You are viewing a plain text version of this content. The canonical link for it is here.
Posted to dev@nifi.apache.org by Mike Thomsen <mi...@gmail.com> on 2019/07/28 14:19:54 UTC

Record path API chooses CHOICE[STRING, RECORD] when the field is missing

I have a simple avro schema in a test case that looks like this:

{
    "type": "record",
    "name": "PersonRecord",
    "fields": [
        { "name": "firstName", "type": "string" },
        { "name": "lastName", "type": "string" },
        { "name": "creationDateTime", "type": [ "null", "type": "long",
"logicalType": "timestamp-millis" }]
    ]
}

Then I try something like this...

RecordPath path = recordPathCache.getCompiled("/creationDateTime");
RecordPathResult rp = path.evaluate(targetRecord);
Optional<FieldValue> nodeField = rp.getSelectedFields().findFirst();

if (!nodeField.isPresent()) {
    throw new ProcessException("...");
}

FieldValue fieldValue = nodeField.get();
//fieldValue.getField() is a Choice of String, Record

Is there a way to get the correct field type here?
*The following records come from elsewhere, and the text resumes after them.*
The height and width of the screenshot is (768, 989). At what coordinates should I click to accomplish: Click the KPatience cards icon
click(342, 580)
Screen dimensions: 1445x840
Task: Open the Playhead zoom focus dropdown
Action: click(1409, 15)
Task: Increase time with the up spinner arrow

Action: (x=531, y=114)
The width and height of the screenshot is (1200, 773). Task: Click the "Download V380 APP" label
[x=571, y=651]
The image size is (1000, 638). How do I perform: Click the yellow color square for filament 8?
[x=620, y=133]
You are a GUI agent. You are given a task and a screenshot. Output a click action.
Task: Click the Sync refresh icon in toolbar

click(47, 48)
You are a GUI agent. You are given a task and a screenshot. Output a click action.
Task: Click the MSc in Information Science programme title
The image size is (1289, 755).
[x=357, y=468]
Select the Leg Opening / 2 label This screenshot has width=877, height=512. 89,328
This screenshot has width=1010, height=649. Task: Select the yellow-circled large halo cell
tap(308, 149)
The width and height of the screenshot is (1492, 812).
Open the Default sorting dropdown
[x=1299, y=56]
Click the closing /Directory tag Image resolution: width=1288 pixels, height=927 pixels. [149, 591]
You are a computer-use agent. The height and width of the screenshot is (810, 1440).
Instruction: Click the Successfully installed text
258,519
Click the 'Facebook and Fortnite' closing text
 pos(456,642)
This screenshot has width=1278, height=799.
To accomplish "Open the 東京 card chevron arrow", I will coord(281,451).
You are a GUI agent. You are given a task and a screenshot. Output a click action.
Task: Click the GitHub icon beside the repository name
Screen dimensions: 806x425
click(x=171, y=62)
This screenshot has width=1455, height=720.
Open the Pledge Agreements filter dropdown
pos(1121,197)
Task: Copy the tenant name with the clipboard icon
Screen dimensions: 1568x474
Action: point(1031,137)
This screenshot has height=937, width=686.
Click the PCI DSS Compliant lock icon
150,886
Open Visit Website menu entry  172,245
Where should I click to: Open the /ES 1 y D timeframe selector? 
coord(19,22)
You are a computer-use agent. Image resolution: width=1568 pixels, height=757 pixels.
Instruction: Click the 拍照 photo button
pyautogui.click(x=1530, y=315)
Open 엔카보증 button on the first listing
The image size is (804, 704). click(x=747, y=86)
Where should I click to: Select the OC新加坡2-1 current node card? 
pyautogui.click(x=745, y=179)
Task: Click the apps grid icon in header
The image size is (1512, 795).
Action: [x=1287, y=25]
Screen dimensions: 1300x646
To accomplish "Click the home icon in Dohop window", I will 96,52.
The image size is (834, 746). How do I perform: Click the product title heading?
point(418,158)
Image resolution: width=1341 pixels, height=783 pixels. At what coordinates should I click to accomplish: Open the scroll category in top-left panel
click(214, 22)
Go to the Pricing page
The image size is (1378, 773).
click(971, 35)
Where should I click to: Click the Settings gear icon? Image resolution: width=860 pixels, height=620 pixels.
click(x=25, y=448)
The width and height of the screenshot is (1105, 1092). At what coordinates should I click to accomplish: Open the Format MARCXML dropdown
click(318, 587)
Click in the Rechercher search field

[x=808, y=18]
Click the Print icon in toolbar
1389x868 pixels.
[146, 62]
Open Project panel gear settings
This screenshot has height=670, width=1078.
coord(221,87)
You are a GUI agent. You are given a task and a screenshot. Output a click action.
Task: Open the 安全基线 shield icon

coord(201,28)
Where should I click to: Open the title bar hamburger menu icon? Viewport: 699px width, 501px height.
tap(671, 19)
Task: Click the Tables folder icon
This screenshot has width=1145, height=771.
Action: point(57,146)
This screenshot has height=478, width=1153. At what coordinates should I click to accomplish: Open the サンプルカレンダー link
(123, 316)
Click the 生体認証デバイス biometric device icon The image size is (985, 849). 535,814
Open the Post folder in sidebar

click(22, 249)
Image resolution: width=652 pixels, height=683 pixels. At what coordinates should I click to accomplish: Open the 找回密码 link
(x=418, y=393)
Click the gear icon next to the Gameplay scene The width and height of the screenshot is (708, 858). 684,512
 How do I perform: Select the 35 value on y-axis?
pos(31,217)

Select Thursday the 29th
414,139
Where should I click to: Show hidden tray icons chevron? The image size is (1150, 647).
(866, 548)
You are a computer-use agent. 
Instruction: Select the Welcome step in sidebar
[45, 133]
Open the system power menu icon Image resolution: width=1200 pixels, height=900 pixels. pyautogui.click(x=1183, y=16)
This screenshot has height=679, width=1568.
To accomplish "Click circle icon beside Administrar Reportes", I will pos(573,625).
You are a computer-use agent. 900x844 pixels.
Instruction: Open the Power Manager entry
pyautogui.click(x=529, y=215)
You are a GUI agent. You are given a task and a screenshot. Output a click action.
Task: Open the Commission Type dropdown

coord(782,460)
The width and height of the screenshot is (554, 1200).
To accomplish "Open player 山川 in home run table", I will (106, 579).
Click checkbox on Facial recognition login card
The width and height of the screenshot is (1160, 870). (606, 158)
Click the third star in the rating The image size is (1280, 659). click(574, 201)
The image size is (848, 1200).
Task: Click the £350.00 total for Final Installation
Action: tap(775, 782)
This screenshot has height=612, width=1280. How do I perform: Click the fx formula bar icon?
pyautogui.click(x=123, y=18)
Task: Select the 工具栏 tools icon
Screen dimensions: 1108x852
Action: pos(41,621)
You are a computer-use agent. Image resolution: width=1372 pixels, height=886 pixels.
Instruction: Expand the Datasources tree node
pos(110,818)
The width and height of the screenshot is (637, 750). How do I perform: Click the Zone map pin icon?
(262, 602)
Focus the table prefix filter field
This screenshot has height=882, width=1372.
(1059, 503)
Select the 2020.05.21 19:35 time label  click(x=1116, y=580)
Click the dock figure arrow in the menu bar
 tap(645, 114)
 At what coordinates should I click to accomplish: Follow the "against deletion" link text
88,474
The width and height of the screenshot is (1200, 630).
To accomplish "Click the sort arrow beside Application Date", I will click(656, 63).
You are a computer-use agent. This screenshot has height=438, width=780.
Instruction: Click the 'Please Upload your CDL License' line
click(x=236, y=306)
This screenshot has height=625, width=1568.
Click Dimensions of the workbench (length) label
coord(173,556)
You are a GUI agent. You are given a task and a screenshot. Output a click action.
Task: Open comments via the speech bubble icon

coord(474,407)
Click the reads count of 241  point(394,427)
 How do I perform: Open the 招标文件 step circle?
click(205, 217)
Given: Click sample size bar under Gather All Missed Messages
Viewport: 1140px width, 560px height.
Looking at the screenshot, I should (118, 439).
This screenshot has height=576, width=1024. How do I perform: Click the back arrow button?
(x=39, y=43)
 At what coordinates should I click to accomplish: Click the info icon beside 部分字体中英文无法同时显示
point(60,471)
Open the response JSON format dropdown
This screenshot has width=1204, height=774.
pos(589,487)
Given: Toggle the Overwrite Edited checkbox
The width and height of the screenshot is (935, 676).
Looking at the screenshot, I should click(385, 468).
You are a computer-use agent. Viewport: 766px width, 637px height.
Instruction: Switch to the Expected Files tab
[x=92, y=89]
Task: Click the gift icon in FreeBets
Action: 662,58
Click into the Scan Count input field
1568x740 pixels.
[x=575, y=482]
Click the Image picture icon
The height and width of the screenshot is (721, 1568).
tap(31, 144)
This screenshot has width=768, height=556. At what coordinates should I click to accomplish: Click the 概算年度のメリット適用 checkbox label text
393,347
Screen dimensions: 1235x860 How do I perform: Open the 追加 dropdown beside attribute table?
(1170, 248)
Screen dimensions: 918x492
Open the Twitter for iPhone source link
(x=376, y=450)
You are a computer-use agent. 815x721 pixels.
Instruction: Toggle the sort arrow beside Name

I assume that
Choice[String, Record] default here was done to facilitate schema inference.

Thanks,

Mike

Re: Record path API chooses CHOICE[STRING, RECORD] when the field is missing

Posted by Mike Thomsen <mi...@gmail.com>.
It was JsonTreeReader.

Thanks,

Mike

On Mon, Jul 29, 2019 at 3:36 PM Mark Payne <ma...@hotmail.com> wrote:

> Mike,
>
> What Record Reader is being used here? The problem appears to be due to
> the Record Reader itself assigning that as the field type.
>
> I created a dummy unit test to verify the RecordPath stuff is correct:
>
>
> @Test
> public void testFromEmail() {
>     final List<RecordField> fields = new ArrayList<>();
>     fields.add(new RecordField("firstName",
> RecordFieldType.STRING.getDataType()));
>     fields.add(new RecordField("lastName",
> RecordFieldType.STRING.getDataType()));
>     fields.add(new RecordField("creationDateTime",
> RecordFieldType.TIMESTAMP.getDataType(), true));
>     final RecordSchema schema = new SimpleRecordSchema(fields);
>
>     final Map<String, Object> values = new HashMap<>();
>     values.put("firstName", "John");
>     values.put("lastName", "Doe");
>     values.put("creationDateTime", new
> Timestamp(System.currentTimeMillis()));
>     final Record record = new MapRecord(schema, values);
>
>     final Optional<FieldValue> optionalFieldValue =
> RecordPath.compile("/creationDateTime").evaluate(record).getSelectedFields().findFirst();
>     final FieldValue fieldValue = optionalFieldValue.get();
>     System.out.println(fieldValue.getField());
> }
>
> Which prints out the correct field type:
>
> RecordField[name=creationDateTime, dataType=TIMESTAMP:yyyy-MM-dd HH:mm:ss,
> nullable=true]
>
> So I presume the Record Reader may not be properly applying the schema to
> the Record that it returns.
>
> Thanks
> -Mark
>
> On Jul 28, 2019, at 10:19 AM, Mike Thomsen <mikerthomsen@gmail.com<mailto:
> mikerthomsen@gmail.com>> wrote:
>
> I have a simple avro schema in a test case that looks like this:
>
> {
>    "type": "record",
>    "name": "PersonRecord",
>    "fields": [
>        { "name": "firstName", "type": "string" },
>        { "name": "lastName", "type": "string" },
>        { "name": "creationDateTime", "type": [ "null", "type": "long",
> "logicalType": "timestamp-millis" }]
>    ]
> }
>
> Then I try something like this...
>
> RecordPath path = recordPathCache.getCompiled("/creationDateTime");
> RecordPathResult rp = path.evaluate(targetRecord);
> Optional<FieldValue> nodeField = rp.getSelectedFields().findFirst();
>
> if (!nodeField.isPresent()) {
>    throw new ProcessException("...");
> }
>
> FieldValue fieldValue = nodeField.get();
> //fieldValue.getField() is a Choice of String, Record
>
> Is there a way to get the correct field type here? I assume that
> Choice[String, Record] default here was done to facilitate schema
> inference.
>
> Thanks,
>
> Mike
>
>

Re: Record path API chooses CHOICE[STRING, RECORD] when the field is missing

Posted by Mark Payne <ma...@hotmail.com>.
Mike,

What Record Reader is being used here? The problem appears to be due to the Record Reader itself assigning that as the field type.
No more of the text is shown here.